USING THE INFORMATION>
[1] Answer these questions from the description of the novel set in Split below:
(a) What has Krešo lost?
(b) Who witnesses the killing of the Serb butcher?
(c) Which publication is Michael Zeller's praise credited to?
[2] Carry on the description of the novel set in Split, beginning right after its final sentence.

SELECTED TEXT>
--- START ---
Set in Split in 1992. The war in Croatia is in full swing. Split resembles Saigon, a city in which life is apparently normal, but part of that normality is also made up of detonations heard from behind the horizon, refugees, and soldiers on leave.
One night, a group of soldiers decides to avenge the killed commander and plants explosive to the house owned by a Serb butcher. The proprietor is killed, but the event is, contrary to plan, witnessed by his daughter.
Krešo is a war veteran who has lost his leg, bitter and disappointed. Galjer is an old journalist of crime section whose wife has just been diagnosed for cancer. Matić is a successful doctor with political ambitions. Lidija is a research journalist who believes the newspapers to be able to put things right.
The destinies of these four people will intertwine with that of a little girl hidden in a tyre-repair garage, waiting to be either set free or killed.
Split Confidential… Ovce od gipsa is definitely one of the most important Croatian books of the nineties…
Robert Perišić, Feral Tribune
His story is clever, powerful, nauseating and, much to our dismay, so very Croatian!
Dunja Dragojević, Radio 101
A social analysis sharp as a knife… I take my hat off to you, colleague!
Michael Zeller, Nuernberger Nachrichten
Crime and punishment, spiritual wasteland and a glimmer of hope – a crime masterpiece from Croatia!
Facts, Switzerland
While the classic hero of the Croatian military stories represents a feeble subject with whom the narrator wants to share his helplessness, Pavičić…is trying to observe the warrior audacity of his own generation, as well as to take responsibility for the unpleasant dream following the battle.
--- END ---
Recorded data
--- START ---
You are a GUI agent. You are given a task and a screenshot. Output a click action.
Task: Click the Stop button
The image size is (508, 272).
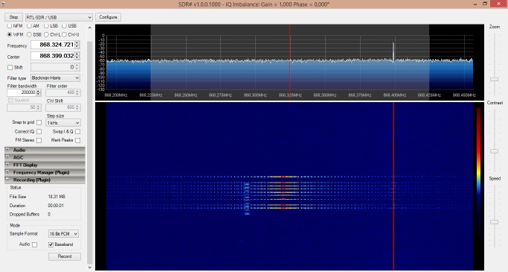pyautogui.click(x=13, y=17)
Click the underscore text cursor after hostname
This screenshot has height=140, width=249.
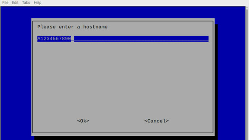tap(72, 40)
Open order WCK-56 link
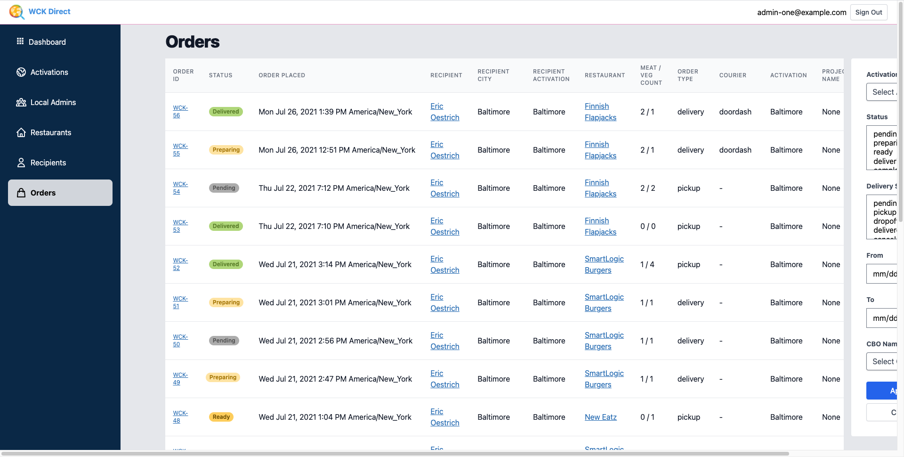Screen dimensions: 904x457 [x=180, y=112]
--- END ---
TASK-BY-TASK OUTPUTS>
[1]
(a) His leg.
(b) The butcher's daughter.
(c) Nuernberger Nachrichten.

[2]
Vlaho Bogišić, Vijenac
Ovce od gipsa possesses all the makings of a good thriller.
Jagna Pogačnik, Vjesnik
It takes someone with a ’streak’ to be able to carry such a heavy social and psychological burden to its destination in such a light thriller shell.
Strahimir Primorac, Večernji list
The finale, a morning episode taking place in a sky-high city rubbish dump is indeed masterful in every respect!… Juirca Pavičić represents the most interesting spot within the context of Croatian fiction written by the authors who sought acclaim in the (post)-war nineties.
Delimir Rešicki, Glas Slavonije
Novel on hatred, rage, shame, guilt and repent- which refuses to be absolutly bleak, and spreads a bit of hope. It's worth reading.
gunnar walters (Kaliber 17)
In the novel, the author aims to describe what war does to the people and what are people, blinded by difused anger and selfserving hate, capable to do. The way how author stages the consequences of rabid nationalism seems as a hidden premonition, in a contemporary Europe.